Requirements: Write out the data below again, swapping each "header" for "heading" and leaving everything else unchanged.

(Collection entries)
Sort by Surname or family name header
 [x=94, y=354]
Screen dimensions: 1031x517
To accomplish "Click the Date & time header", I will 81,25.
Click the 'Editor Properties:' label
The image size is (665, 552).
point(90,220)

Full answer:
Sort by Surname or family name heading
 [x=94, y=354]
Screen dimensions: 1031x517
To accomplish "Click the Date & time heading", I will 81,25.
Click the 'Editor Properties:' label
The image size is (665, 552).
point(90,220)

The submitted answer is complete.